Data listing:
=== Begin Enclosure ===
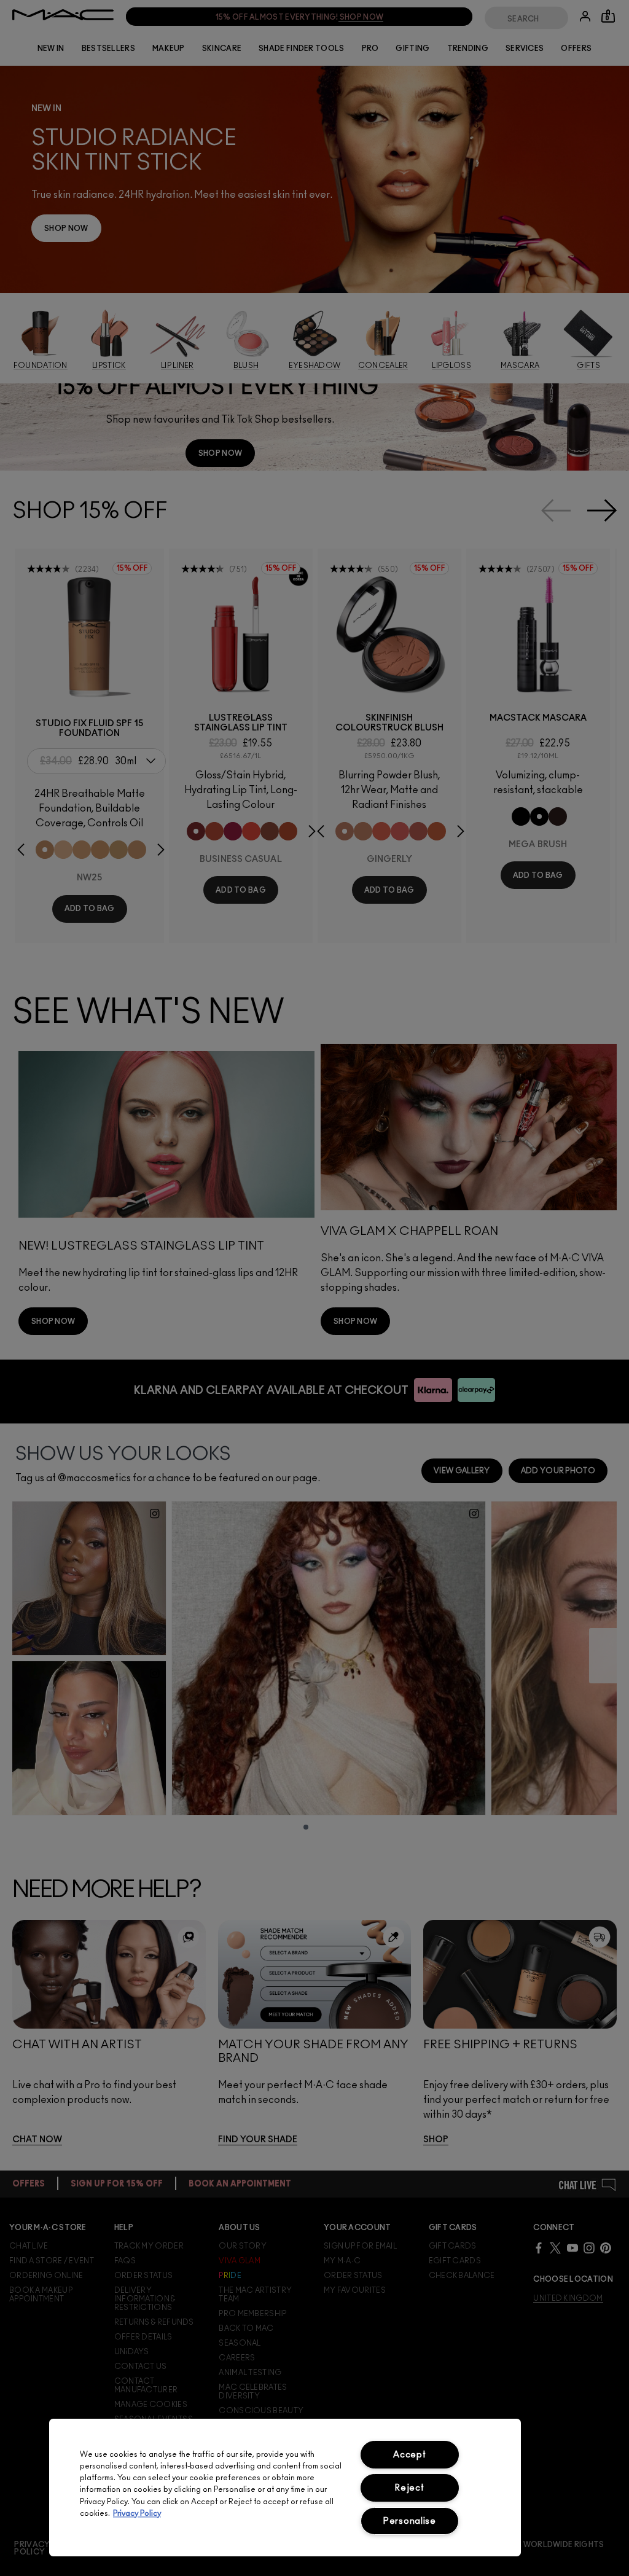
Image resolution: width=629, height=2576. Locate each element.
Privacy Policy (137, 2514)
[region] (285, 2487)
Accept (409, 2454)
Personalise (409, 2521)
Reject (409, 2487)
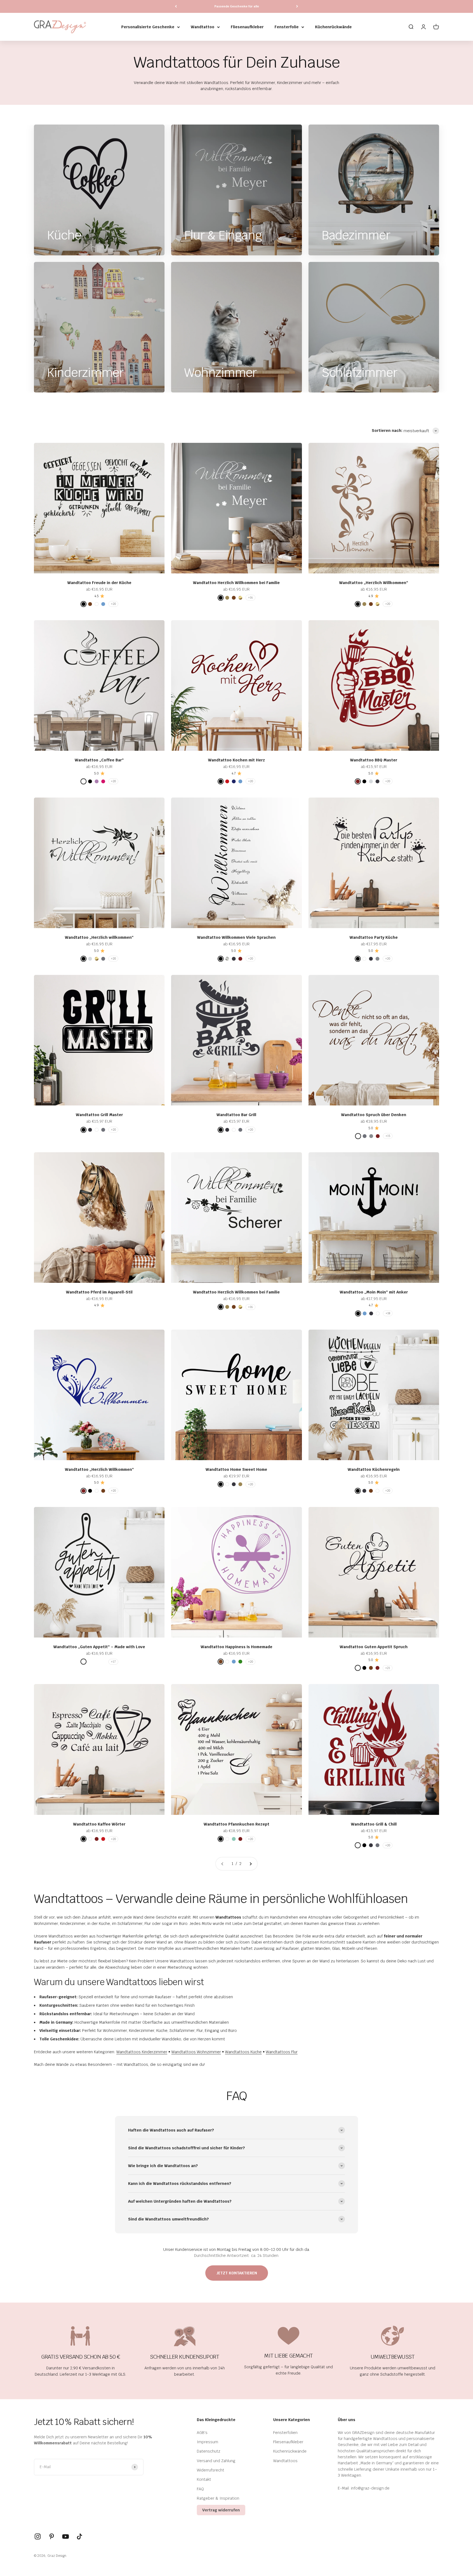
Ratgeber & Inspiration (218, 2498)
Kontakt (204, 2479)
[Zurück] (176, 6)
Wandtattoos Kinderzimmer (141, 2051)
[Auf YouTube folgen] (65, 2536)
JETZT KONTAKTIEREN (236, 2273)
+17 (113, 1662)
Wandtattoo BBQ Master (373, 760)
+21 (387, 1668)
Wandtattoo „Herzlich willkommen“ (99, 937)
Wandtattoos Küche (243, 2051)
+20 (113, 604)
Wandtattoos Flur (282, 2051)
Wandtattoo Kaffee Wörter (99, 1824)
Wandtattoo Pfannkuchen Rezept (236, 1824)
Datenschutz (208, 2451)
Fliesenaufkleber (247, 26)
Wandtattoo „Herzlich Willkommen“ (373, 582)
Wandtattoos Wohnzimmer (196, 2051)
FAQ (200, 2489)
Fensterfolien (285, 2432)
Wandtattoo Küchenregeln (374, 1469)
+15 (387, 1136)
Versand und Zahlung (216, 2460)
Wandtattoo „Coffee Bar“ (99, 760)
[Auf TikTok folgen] (79, 2536)
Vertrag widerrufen (221, 2510)
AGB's (202, 2432)
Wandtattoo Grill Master (99, 1114)
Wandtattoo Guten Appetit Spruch (374, 1646)
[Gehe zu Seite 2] (250, 1863)
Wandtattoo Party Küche (374, 937)
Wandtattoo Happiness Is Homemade (236, 1646)
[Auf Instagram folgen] (37, 2536)
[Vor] (297, 6)
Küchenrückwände (333, 26)
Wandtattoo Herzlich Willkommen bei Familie (236, 582)
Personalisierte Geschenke (147, 26)
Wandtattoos (285, 2460)
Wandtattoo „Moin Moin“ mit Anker (374, 1292)
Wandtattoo (202, 26)
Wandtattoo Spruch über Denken (373, 1114)
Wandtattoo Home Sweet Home (236, 1469)
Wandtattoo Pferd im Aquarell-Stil (99, 1292)
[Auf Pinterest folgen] (51, 2536)
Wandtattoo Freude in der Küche (99, 582)
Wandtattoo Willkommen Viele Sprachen (236, 937)
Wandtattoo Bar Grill (236, 1114)
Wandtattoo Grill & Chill (374, 1824)
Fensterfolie (287, 26)
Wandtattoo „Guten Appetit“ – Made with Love (99, 1646)
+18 (387, 1313)
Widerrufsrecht (210, 2470)
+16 (250, 597)
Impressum (207, 2441)
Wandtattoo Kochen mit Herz (236, 760)
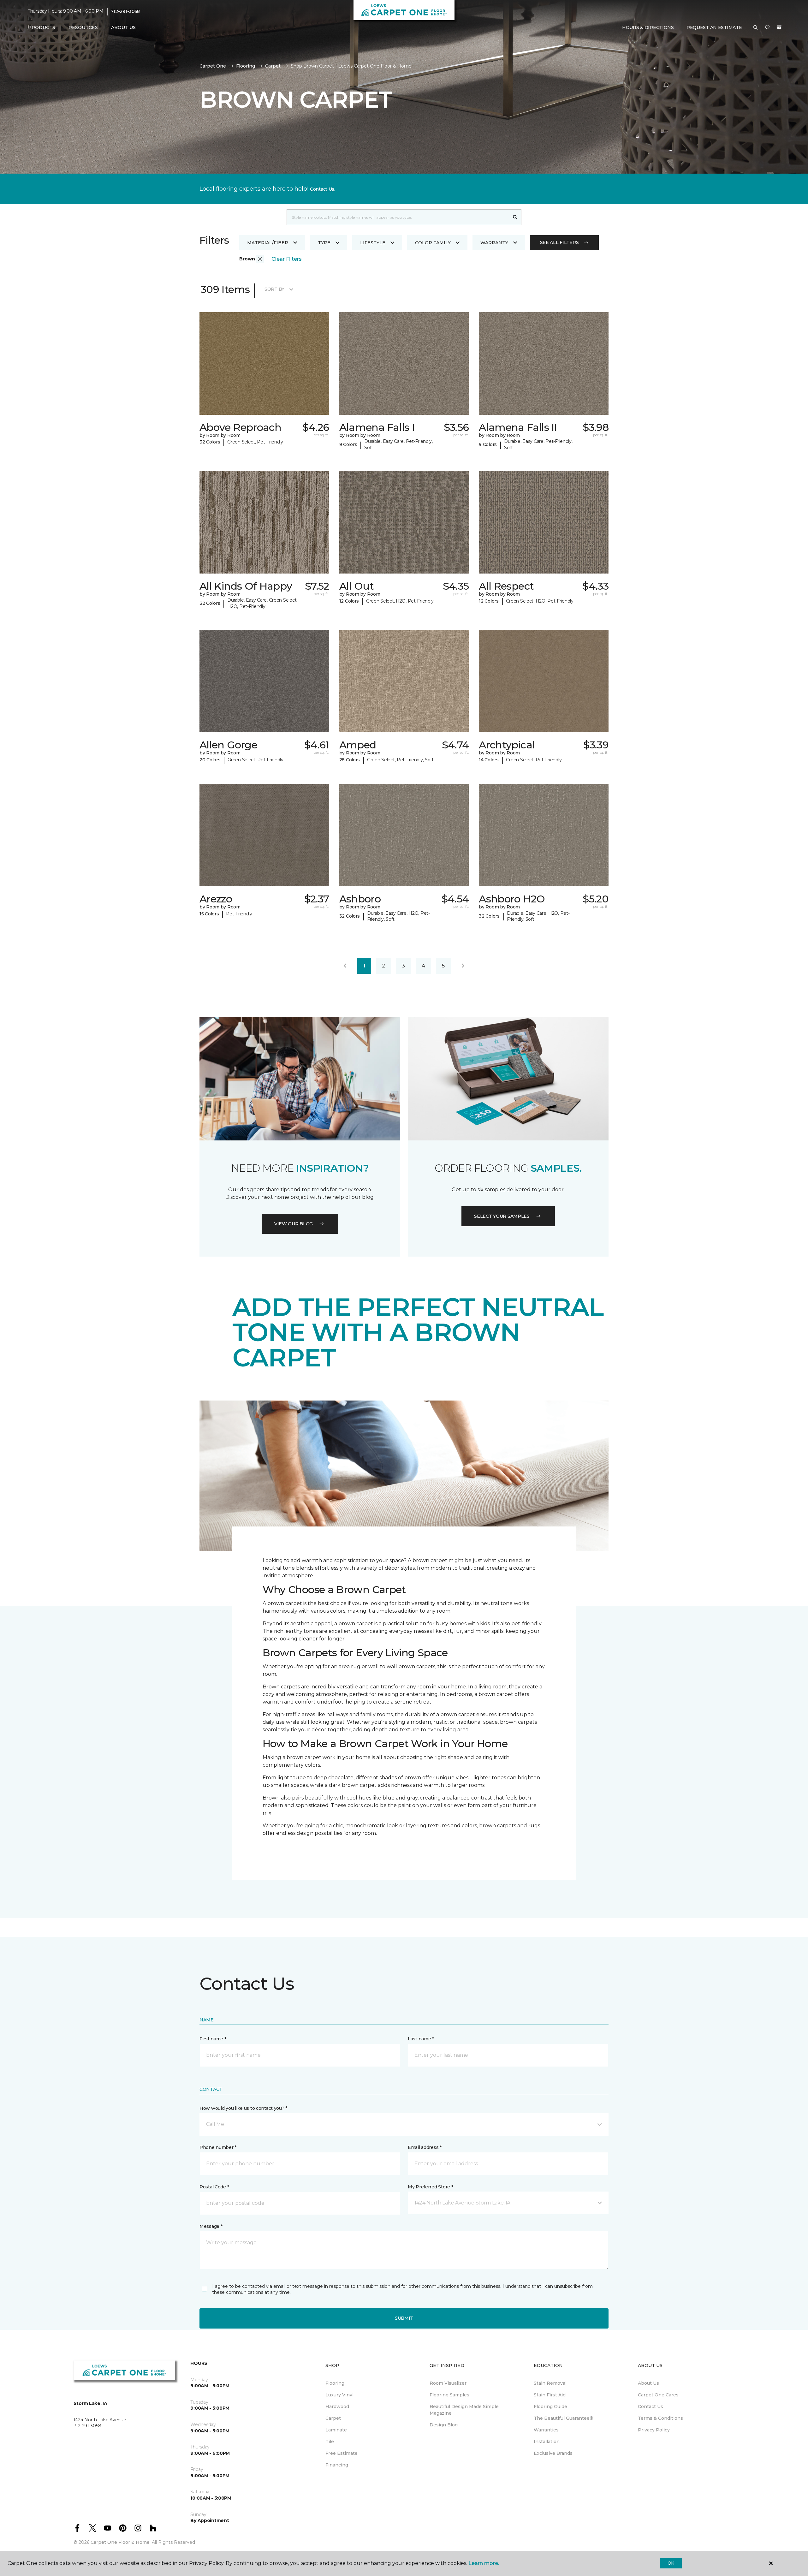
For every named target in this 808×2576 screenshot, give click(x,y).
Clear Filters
=== End Enclosure ===
Work task: In the entries above, one line contains "Versand und Zahlung (216, 2460)" and another contains "Wandtattoo Party Küche (374, 937)". Reproduce exactly those two lines and the lines between them, nothing else.

Response box:
Versand und Zahlung (216, 2460)
Wandtattoo „Coffee Bar“ (99, 760)
[Auf TikTok folgen] (79, 2536)
Vertrag widerrufen (221, 2510)
AGB's (202, 2432)
Wandtattoo Grill Master (99, 1114)
Wandtattoo Guten Appetit Spruch (374, 1646)
[Gehe zu Seite 2] (250, 1863)
Wandtattoo Party Küche (374, 937)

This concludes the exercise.